We just finally got them stacked last week.  While we were in Vancouver, Tim did a laundry room renovation that makes the teeny room seem twice as large as before.  I was ecstatic!  It really is a great thing, but it’s not what this post is about.

I’ve been noticing for a few weeks that the washer has a moldy, mildewy smell in it.  And some of our towels seem to smell that way, too.  Although I never did before (for safety reasons), in the past few weeks, I started leaving the front door of the washer open to let it air out.  And since I can access the machines more easily in our now-spacious laundry room, I gave everything a good wipe earlier this week.

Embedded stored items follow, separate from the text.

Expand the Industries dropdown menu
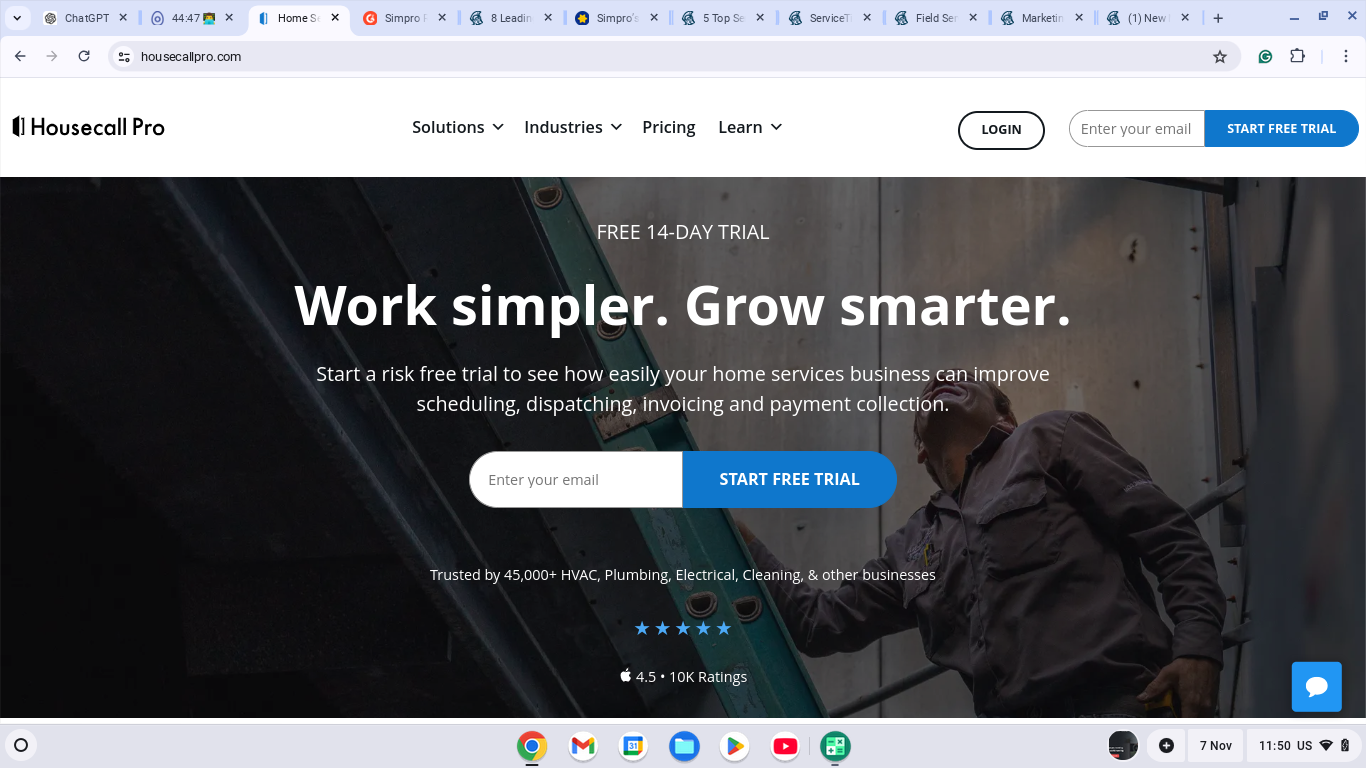This screenshot has width=1366, height=768. (x=573, y=127)
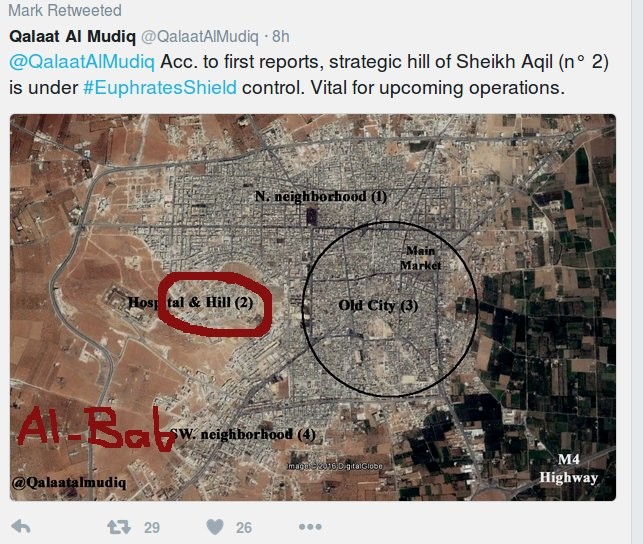Click the Main Market label on map
The image size is (643, 544).
click(x=420, y=258)
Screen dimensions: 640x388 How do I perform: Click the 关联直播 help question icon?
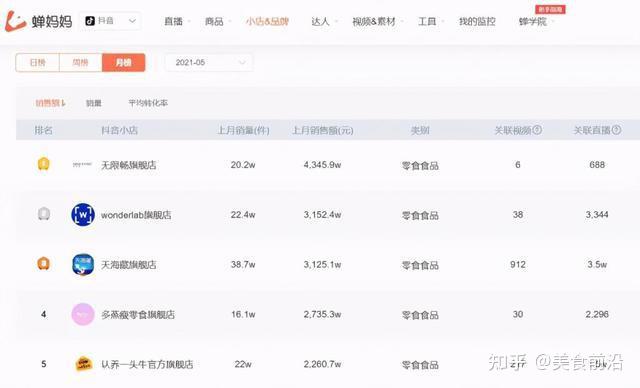(616, 130)
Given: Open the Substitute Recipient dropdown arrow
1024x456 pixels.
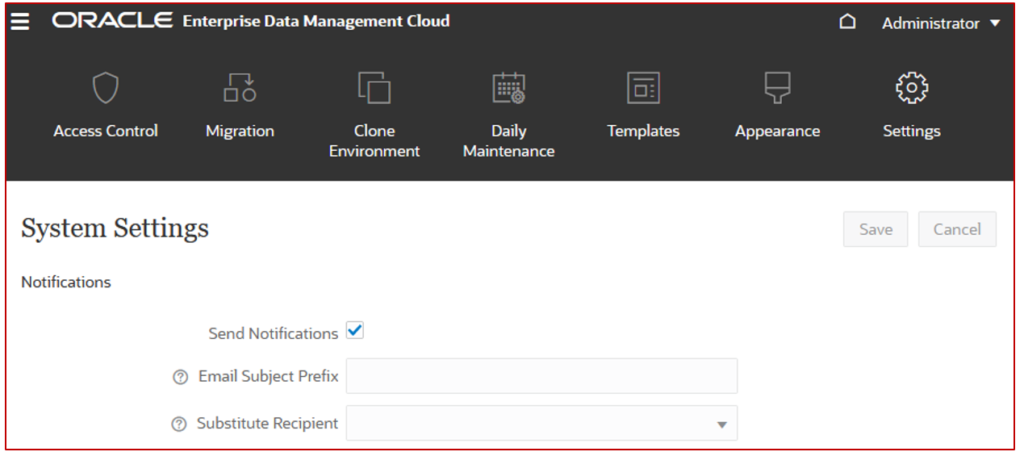Looking at the screenshot, I should tap(722, 425).
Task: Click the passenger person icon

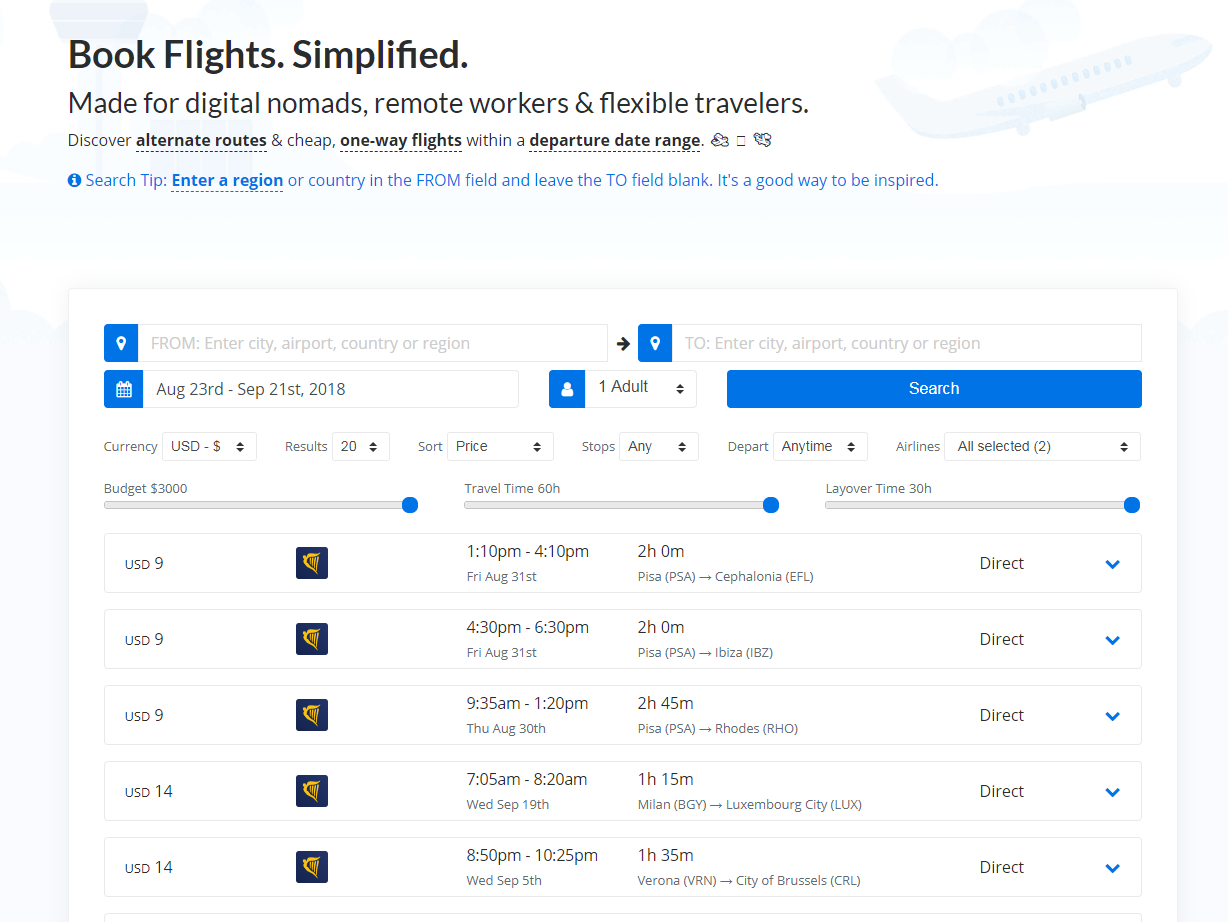Action: (567, 389)
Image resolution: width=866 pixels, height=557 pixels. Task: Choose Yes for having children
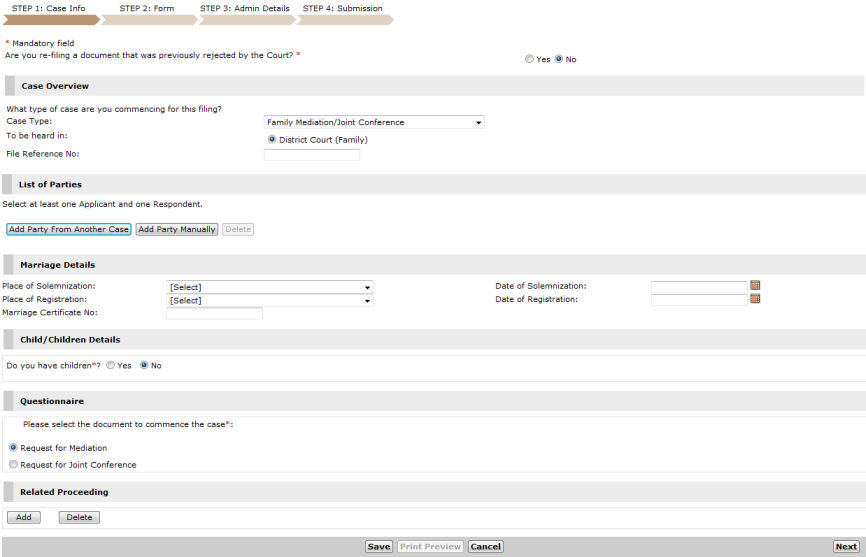pos(111,366)
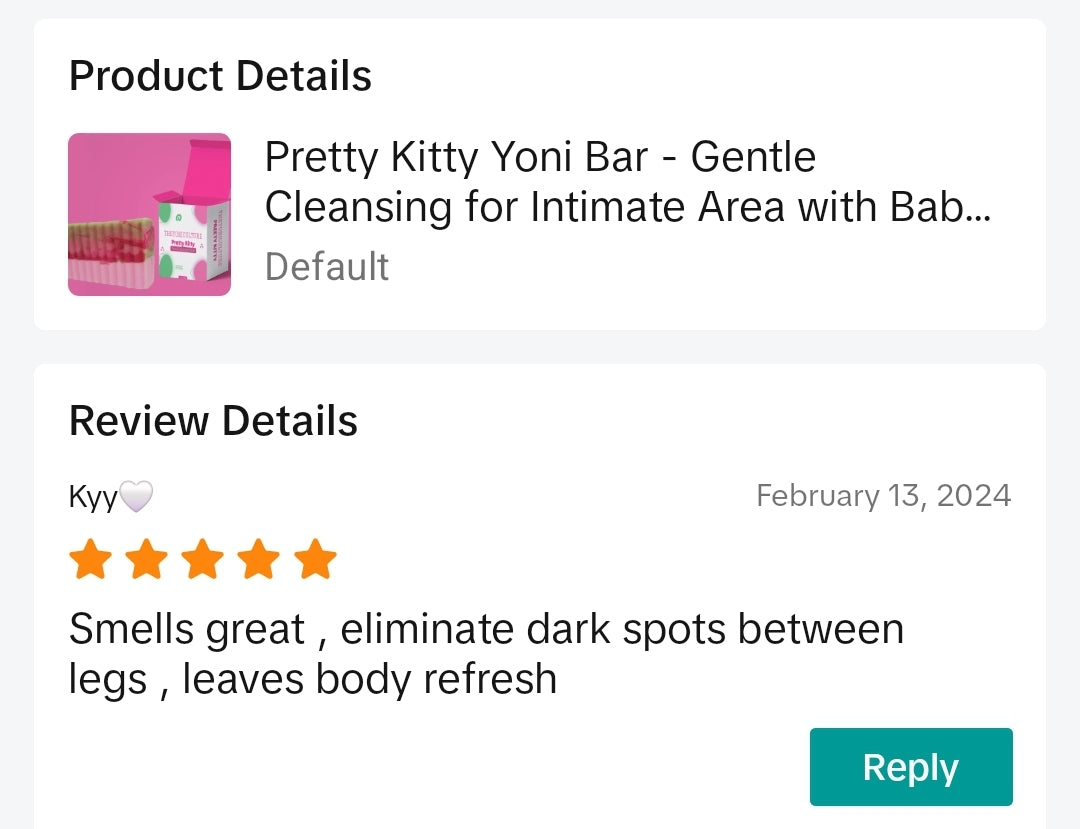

Then I read this post on the Home Ec 101 blog.  I had never ever heard that front-load washing machines are prone to mold growth.  Since it’s apparent that the machine already has a mold problem, I did a search on how to resolve the problem.  It’s scary, but from what I’ve read, it’s not necessarily an easy fix.  Although I’ve been noticing the mold smell only for the past few weeks (and I thought it was because SOMEBODY had left wet loads of laundry in the machine for SEVERAL DAYS, but I’m not saying WHO…) it’s possible that this is a problem that’s been building up for a while.  That scares the crap out of me.  What if this is what’s been causing us to get so many colds.  Or if it has something to do with Jade’s seizures?

I literally found out about this issue just now, so I haven’t actually tried to check out the machine to see where the mold might be yet.  I’ll let you know how the battle goes.  And if you have any tips for me, please let me know.